Information provided:
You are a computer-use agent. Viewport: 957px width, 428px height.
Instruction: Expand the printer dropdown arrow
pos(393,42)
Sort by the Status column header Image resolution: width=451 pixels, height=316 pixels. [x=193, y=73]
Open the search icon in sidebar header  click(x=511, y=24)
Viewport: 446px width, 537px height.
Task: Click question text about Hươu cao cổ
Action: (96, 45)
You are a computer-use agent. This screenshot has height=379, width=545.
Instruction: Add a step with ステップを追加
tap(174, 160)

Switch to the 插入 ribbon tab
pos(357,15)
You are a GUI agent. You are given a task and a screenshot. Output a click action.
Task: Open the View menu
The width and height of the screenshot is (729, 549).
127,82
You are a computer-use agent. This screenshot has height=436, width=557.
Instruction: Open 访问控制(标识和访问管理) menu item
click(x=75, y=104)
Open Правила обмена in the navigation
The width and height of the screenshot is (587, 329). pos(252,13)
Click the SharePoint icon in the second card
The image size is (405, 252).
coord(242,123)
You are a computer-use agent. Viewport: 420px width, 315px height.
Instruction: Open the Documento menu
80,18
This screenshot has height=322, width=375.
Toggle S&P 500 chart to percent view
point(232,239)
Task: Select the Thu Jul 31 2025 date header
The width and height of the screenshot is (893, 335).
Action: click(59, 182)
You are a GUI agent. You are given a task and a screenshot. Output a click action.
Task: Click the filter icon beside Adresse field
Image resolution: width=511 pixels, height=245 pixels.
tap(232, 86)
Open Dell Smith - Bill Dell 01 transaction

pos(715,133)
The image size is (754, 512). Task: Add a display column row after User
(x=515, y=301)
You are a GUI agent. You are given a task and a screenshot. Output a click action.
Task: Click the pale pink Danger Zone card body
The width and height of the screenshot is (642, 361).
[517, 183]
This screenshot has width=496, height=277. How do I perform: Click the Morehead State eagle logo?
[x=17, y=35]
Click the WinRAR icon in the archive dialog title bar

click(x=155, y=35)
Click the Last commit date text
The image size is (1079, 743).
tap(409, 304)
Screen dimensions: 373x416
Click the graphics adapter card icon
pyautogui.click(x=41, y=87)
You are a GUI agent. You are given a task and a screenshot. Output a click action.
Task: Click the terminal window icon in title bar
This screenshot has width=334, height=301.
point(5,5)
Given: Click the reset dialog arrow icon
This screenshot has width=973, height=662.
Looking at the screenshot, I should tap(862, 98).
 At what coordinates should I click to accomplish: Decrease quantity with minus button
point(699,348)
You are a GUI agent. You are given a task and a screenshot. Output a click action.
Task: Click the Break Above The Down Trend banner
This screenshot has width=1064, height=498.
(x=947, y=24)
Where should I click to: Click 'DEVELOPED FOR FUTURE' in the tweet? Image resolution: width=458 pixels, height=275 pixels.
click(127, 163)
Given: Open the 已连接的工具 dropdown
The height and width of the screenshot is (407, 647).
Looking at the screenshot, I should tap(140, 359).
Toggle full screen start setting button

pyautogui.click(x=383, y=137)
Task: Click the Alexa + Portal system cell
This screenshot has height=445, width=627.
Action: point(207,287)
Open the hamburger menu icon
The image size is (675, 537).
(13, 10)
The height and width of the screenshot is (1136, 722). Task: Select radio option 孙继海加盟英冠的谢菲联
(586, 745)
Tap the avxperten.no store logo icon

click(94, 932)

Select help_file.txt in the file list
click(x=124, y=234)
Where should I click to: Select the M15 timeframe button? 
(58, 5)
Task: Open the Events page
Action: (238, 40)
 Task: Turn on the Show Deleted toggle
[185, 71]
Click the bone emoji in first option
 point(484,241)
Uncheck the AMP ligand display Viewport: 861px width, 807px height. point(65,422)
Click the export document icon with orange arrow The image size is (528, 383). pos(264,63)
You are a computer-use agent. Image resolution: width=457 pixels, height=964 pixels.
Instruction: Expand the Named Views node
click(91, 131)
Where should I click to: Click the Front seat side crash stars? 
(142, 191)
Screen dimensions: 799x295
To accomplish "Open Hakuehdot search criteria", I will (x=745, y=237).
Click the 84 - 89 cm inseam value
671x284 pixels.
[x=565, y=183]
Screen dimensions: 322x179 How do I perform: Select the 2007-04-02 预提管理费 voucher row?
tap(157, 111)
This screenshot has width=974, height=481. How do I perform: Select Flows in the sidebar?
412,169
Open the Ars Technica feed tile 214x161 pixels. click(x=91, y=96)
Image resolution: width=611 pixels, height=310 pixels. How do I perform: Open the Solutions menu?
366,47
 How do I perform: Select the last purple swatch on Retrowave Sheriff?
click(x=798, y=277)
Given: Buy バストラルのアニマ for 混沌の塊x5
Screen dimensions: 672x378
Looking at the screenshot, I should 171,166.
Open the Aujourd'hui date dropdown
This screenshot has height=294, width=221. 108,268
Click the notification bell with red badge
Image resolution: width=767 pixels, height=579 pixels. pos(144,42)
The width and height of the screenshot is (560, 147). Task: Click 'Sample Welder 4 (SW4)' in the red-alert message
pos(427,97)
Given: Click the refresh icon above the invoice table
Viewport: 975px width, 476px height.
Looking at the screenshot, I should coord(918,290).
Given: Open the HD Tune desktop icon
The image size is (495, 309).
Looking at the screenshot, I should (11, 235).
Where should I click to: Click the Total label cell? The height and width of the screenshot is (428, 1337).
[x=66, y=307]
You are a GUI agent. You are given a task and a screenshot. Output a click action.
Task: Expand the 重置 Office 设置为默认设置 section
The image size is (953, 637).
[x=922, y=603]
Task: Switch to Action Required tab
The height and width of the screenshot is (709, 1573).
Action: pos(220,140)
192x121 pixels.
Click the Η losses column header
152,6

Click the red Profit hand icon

Work to complete: With the line containing "Given: Buy バストラルのアニマ for 混沌の塊x5" as the first and the final line of the records as the last, copy that span exactly and nothing more.

Reply:
Given: Buy バストラルのアニマ for 混沌の塊x5
Screen dimensions: 672x378
Looking at the screenshot, I should 171,166.
Open the Aujourd'hui date dropdown
This screenshot has height=294, width=221. 108,268
Click the notification bell with red badge
Image resolution: width=767 pixels, height=579 pixels. pos(144,42)
The width and height of the screenshot is (560, 147). Task: Click 'Sample Welder 4 (SW4)' in the red-alert message
pos(427,97)
Given: Click the refresh icon above the invoice table
Viewport: 975px width, 476px height.
Looking at the screenshot, I should coord(918,290).
Given: Open the HD Tune desktop icon
The image size is (495, 309).
Looking at the screenshot, I should (11, 235).
Where should I click to: Click the Total label cell? The height and width of the screenshot is (428, 1337).
[x=66, y=307]
You are a GUI agent. You are given a task and a screenshot. Output a click action.
Task: Expand the 重置 Office 设置为默认设置 section
The image size is (953, 637).
[x=922, y=603]
Task: Switch to Action Required tab
The height and width of the screenshot is (709, 1573).
Action: pos(220,140)
192x121 pixels.
Click the Η losses column header
152,6

Click the red Profit hand icon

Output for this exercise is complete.